<<<<

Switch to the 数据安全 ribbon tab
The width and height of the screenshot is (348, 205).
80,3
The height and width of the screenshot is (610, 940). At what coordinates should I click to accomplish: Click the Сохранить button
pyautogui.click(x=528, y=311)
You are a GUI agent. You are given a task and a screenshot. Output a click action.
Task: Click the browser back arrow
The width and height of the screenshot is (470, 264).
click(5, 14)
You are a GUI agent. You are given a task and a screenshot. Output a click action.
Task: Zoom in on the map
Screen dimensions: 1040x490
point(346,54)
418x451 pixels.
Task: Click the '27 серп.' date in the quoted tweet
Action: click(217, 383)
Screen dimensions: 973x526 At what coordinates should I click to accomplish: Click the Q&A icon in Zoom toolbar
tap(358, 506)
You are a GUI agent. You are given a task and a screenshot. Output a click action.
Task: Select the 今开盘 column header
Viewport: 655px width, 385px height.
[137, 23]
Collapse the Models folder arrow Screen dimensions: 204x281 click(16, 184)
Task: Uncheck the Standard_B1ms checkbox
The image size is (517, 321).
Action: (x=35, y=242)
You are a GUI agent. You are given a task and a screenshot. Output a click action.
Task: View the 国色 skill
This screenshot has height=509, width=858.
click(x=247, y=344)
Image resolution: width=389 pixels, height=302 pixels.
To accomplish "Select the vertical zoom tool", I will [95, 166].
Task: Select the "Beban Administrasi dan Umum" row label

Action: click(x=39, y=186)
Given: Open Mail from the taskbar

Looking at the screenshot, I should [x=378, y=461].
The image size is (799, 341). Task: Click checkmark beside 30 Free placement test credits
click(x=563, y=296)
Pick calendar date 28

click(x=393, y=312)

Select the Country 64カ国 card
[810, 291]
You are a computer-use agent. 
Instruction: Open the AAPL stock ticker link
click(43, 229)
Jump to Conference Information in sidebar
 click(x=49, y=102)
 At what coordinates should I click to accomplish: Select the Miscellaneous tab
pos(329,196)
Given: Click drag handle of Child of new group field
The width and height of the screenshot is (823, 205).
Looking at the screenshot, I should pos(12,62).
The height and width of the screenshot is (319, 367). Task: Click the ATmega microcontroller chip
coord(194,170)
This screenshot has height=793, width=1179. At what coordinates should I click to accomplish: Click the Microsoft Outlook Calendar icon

>>>>

About this task - Exactly reproduce the lines that run from the line with "Task: Select the 今开盘 column header" through the last line of the records, inclusive.

Task result -
Task: Select the 今开盘 column header
Viewport: 655px width, 385px height.
[137, 23]
Collapse the Models folder arrow Screen dimensions: 204x281 click(16, 184)
Task: Uncheck the Standard_B1ms checkbox
The image size is (517, 321).
Action: (x=35, y=242)
You are a GUI agent. You are given a task and a screenshot. Output a click action.
Task: View the 国色 skill
This screenshot has height=509, width=858.
click(x=247, y=344)
Image resolution: width=389 pixels, height=302 pixels.
To accomplish "Select the vertical zoom tool", I will [95, 166].
Task: Select the "Beban Administrasi dan Umum" row label

Action: click(x=39, y=186)
Given: Open Mail from the taskbar

Looking at the screenshot, I should [x=378, y=461].
The image size is (799, 341). Task: Click checkmark beside 30 Free placement test credits
click(x=563, y=296)
Pick calendar date 28

click(x=393, y=312)

Select the Country 64カ国 card
[810, 291]
You are a computer-use agent. 
Instruction: Open the AAPL stock ticker link
click(43, 229)
Jump to Conference Information in sidebar
 click(x=49, y=102)
 At what coordinates should I click to accomplish: Select the Miscellaneous tab
pos(329,196)
Given: Click drag handle of Child of new group field
The width and height of the screenshot is (823, 205).
Looking at the screenshot, I should pos(12,62).
The height and width of the screenshot is (319, 367). Task: Click the ATmega microcontroller chip
coord(194,170)
This screenshot has height=793, width=1179. At what coordinates should I click to accomplish: Click the Microsoft Outlook Calendar icon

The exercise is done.